▶ GIVEN PROBLEM
Count the lines in the data below that contain the string "back" and give only that number.

▶ DATA SUPPLIED
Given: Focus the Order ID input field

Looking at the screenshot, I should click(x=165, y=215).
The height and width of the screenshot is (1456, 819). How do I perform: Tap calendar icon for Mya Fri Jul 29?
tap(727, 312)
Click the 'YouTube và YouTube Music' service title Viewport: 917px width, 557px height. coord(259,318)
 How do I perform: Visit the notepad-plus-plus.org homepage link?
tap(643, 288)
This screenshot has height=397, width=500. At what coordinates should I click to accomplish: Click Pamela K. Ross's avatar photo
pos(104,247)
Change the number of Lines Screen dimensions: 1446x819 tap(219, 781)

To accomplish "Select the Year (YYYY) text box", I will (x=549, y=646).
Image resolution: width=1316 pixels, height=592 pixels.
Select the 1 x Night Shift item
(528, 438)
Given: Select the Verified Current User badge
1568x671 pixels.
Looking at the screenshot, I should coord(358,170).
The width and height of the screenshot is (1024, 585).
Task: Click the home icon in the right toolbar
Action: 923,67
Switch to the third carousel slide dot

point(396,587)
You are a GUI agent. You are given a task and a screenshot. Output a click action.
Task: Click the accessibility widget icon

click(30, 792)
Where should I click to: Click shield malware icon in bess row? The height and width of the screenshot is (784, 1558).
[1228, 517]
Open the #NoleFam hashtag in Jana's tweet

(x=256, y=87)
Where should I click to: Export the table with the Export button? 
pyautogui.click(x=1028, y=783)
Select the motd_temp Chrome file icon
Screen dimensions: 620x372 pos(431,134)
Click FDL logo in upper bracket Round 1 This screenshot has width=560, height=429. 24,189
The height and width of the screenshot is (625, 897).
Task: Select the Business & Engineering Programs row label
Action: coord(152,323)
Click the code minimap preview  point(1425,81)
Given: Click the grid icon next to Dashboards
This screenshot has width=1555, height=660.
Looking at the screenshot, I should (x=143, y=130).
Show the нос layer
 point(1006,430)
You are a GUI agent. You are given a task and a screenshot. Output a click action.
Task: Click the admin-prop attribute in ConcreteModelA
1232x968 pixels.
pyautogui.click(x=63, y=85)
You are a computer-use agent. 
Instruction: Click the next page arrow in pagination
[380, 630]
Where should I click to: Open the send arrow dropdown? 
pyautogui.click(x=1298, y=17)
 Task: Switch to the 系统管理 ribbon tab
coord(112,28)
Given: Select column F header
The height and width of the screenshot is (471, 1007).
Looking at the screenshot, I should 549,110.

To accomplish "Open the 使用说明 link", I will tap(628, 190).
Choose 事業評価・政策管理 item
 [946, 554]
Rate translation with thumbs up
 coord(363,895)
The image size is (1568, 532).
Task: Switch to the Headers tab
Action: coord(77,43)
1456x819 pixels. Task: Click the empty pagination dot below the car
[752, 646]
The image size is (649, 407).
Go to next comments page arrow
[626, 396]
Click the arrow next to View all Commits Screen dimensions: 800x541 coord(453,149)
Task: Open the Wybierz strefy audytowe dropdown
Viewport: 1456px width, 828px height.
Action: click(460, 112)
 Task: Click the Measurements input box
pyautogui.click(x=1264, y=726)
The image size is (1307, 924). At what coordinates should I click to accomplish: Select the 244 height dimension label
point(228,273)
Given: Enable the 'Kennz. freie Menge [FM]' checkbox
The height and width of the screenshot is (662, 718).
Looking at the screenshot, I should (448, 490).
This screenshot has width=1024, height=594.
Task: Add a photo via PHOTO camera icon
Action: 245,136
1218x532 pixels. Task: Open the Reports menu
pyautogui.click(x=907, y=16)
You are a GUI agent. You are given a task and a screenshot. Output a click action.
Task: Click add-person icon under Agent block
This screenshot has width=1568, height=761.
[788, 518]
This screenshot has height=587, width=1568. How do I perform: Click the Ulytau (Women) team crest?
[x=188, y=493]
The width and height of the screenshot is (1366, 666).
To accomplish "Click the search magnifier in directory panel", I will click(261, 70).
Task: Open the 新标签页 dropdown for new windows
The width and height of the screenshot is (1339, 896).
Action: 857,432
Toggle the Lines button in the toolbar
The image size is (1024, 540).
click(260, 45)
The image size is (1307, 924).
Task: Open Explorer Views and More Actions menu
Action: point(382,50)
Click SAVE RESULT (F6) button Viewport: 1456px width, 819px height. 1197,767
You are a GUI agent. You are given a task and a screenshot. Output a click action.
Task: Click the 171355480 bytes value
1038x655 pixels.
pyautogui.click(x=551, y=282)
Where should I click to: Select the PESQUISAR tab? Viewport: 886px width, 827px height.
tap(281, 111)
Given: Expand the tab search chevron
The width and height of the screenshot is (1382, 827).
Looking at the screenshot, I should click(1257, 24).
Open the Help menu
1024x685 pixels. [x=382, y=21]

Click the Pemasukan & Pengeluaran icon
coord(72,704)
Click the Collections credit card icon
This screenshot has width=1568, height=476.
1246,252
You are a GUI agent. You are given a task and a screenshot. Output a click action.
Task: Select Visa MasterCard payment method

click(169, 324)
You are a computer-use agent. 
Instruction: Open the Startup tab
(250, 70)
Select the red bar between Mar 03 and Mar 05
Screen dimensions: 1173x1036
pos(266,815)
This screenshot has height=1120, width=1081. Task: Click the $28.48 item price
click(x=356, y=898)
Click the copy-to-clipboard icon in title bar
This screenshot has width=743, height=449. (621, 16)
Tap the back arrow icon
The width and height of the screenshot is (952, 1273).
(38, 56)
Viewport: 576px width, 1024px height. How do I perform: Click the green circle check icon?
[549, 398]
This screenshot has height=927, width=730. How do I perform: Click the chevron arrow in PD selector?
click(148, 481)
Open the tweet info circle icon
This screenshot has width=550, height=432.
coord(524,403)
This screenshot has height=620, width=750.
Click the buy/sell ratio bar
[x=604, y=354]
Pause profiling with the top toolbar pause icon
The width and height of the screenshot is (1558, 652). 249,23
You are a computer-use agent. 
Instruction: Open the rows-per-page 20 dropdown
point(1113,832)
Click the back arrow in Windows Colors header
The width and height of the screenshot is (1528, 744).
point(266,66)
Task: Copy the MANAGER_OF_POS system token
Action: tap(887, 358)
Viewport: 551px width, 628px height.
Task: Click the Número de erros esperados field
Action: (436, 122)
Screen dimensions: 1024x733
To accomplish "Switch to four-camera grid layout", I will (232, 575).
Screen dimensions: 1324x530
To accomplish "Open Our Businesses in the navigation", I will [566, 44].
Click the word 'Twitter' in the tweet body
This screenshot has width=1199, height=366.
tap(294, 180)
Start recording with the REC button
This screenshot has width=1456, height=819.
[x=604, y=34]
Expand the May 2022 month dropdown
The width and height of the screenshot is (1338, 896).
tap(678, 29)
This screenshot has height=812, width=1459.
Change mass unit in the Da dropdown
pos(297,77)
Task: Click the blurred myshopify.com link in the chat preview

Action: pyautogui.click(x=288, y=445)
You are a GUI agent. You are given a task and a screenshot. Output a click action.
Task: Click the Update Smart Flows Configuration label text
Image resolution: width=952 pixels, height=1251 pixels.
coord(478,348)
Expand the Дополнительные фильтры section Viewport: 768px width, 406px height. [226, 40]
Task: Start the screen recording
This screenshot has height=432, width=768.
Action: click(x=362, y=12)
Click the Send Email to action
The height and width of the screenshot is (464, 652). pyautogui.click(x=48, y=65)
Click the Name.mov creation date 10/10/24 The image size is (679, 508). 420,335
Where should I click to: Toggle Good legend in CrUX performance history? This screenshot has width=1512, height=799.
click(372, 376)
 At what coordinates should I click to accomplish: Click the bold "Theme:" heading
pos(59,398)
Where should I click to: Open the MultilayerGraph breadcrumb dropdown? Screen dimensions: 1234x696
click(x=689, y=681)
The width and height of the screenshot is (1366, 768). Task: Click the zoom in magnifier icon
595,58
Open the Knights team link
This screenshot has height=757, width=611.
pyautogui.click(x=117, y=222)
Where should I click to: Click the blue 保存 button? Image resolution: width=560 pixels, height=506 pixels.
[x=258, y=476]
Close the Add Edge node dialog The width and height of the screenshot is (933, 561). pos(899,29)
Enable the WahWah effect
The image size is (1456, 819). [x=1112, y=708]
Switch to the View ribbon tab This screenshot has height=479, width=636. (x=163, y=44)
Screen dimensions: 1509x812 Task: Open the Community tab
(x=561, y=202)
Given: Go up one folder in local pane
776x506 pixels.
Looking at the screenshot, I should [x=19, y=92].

▶ TASK ANSWER
2